• Required work
Return the stretch from the line with "Instruction: Switch to the General tab" through the line with "The width and" in the data below, character for character, skipping all pictures.

• Excerpted data
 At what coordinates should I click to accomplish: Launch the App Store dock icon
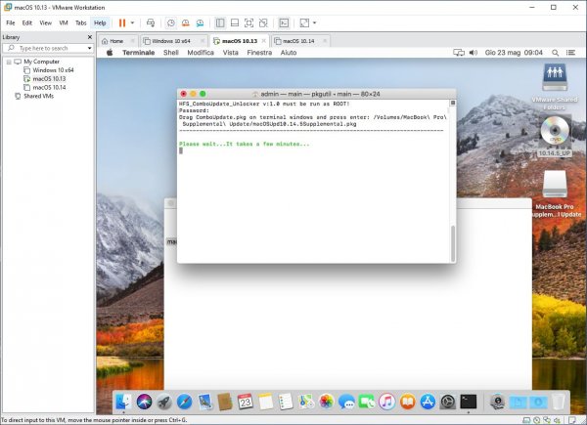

---

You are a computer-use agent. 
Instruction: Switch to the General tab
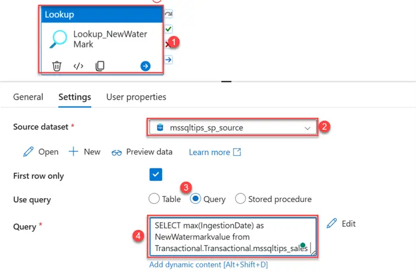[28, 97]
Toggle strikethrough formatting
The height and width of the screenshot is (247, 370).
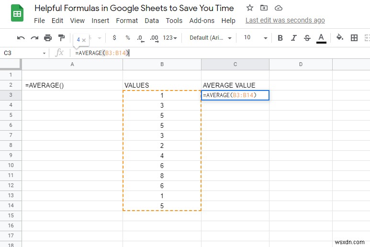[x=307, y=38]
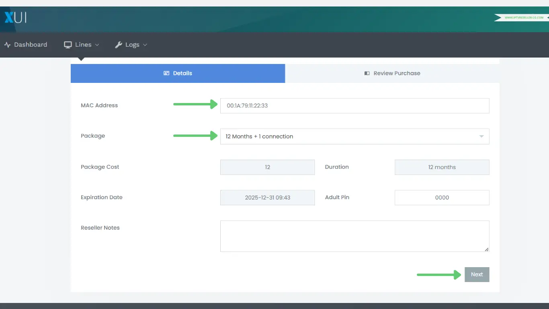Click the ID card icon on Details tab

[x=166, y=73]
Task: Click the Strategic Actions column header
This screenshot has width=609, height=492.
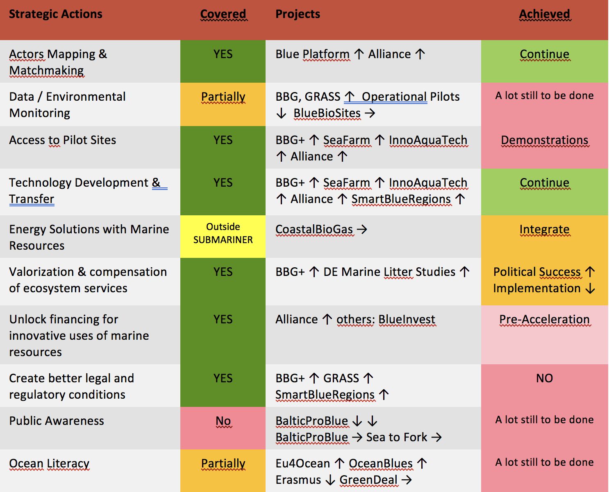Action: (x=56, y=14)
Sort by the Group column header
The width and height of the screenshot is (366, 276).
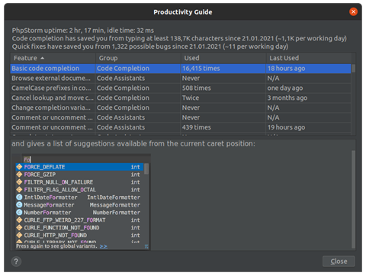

--

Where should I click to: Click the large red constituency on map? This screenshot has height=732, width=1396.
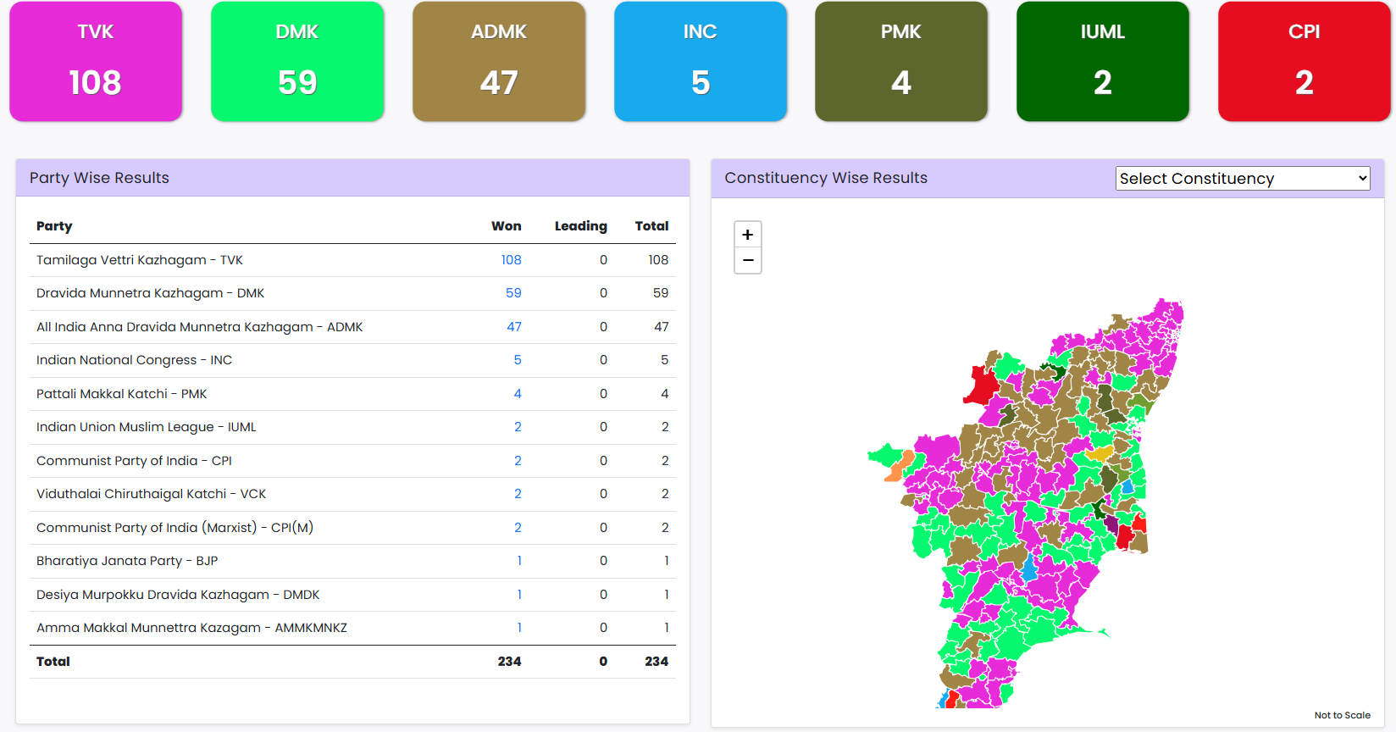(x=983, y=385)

• Written response
Instruction: Switch to the General tab
[28, 97]
Toggle strikethrough formatting
The height and width of the screenshot is (247, 370).
[x=307, y=38]
Click the ID card icon on Details tab

[x=166, y=73]
Task: Click the Strategic Actions column header
This screenshot has width=609, height=492.
Action: (x=56, y=14)
Sort by the Group column header
The width and height of the screenshot is (366, 276).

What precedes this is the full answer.